▶ [SELECTION]
______________________________

In the racing world, few events outshine the Brickyard 400, a Sprint Cup held at Indianapolis Motor Speedway annually since 1994. In fact, it’s become Nascar’s biggest event, drawing roughly a quarter of a million spectators each year who take part in four days of camping, country music and other aspects of track culture.
For first timers, the event can be overwhelming. To help you navigate the hustle and bustle of race weekend, here are four insider tips for getting the most out of the event.
1. Arrive Early (and Buy the Super Ticket)
Though the weekend’s marquee event, a NASCAR Sprint Cup race, doesn’t actually happen until Sunday at 1 p.m., the event’s promoters bill it as a multi-day affair: “Four races. Three Days. One Track.” In reality, though, insiders and race fanatics typically arrive on Speedway grounds on Thursday, July 25. That’s when camping lots open, and there’s also a parade to kick off festivities. On Friday, there’s a GRAND-AM Road Racing event. And on Saturday evening, there’s a Nationwide Series race.

______________________________

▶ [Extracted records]
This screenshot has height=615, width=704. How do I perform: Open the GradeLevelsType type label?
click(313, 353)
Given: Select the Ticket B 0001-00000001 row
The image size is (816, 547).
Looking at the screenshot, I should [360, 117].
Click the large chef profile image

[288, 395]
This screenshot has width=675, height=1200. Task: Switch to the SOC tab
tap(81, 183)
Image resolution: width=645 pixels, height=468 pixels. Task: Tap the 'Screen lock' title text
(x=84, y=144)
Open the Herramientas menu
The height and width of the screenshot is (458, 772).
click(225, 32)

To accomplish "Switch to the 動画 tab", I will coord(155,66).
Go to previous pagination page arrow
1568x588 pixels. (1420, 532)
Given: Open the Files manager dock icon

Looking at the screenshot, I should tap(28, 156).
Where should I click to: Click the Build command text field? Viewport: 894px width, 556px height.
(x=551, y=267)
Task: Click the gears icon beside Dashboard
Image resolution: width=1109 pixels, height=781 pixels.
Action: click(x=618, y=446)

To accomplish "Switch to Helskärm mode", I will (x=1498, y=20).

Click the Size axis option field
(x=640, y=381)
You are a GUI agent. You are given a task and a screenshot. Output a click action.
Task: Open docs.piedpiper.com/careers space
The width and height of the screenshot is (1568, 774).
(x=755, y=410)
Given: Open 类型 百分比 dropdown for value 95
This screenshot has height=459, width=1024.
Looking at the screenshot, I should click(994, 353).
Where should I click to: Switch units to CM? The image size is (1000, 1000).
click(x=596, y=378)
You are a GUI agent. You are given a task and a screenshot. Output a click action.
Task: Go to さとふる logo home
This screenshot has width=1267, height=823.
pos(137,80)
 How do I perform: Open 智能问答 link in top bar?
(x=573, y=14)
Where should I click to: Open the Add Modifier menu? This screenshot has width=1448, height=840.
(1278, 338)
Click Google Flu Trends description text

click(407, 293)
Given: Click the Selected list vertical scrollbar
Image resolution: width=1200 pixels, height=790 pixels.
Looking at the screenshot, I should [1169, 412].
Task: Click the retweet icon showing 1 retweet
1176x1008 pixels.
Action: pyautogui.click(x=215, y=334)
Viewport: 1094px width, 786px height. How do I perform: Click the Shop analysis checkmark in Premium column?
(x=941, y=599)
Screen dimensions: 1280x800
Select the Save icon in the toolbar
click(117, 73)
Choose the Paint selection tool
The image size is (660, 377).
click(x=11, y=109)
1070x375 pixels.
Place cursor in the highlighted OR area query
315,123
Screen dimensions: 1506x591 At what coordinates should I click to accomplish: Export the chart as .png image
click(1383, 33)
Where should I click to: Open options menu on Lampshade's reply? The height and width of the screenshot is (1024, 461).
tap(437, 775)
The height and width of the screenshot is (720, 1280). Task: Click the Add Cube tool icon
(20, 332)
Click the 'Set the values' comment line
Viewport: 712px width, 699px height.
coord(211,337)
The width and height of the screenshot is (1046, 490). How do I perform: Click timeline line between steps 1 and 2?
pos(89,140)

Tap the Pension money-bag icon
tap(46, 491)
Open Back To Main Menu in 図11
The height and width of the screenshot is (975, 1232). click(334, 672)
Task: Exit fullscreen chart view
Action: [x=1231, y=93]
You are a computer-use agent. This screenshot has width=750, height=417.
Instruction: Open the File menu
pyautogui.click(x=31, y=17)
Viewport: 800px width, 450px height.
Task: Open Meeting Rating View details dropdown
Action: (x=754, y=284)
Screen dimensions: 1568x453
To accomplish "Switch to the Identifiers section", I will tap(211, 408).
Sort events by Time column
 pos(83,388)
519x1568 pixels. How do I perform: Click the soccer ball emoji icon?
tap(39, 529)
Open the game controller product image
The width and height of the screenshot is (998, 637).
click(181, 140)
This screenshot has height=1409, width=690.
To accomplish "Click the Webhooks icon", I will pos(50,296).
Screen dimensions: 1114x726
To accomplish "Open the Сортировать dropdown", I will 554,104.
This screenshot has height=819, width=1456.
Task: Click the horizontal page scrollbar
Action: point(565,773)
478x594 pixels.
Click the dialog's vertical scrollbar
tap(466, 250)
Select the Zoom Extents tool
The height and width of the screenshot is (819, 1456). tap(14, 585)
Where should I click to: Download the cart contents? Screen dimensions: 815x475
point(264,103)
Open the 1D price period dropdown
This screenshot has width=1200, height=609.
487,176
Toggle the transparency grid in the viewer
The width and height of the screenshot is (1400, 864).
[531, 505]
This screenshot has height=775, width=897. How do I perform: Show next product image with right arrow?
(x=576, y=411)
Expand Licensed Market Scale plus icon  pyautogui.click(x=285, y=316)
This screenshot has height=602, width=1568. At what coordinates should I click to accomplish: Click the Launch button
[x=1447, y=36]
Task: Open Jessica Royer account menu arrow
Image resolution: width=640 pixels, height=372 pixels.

______________________________

▶ [THE TASK]
Answer these questions from the Brickyard 400 text:
(a) At which venue is the race held?
(b) At what time does the Sunday Sprint Cup race begin?
(c) What event takes place on Friday?
This material has no connection to the text about the Brickyard 400.

▶ [OUTPUT FOR THIS TASK]
(a) Indianapolis Motor Speedway
(b) 1 p.m.
(c) A GRAND-AM Road Racing event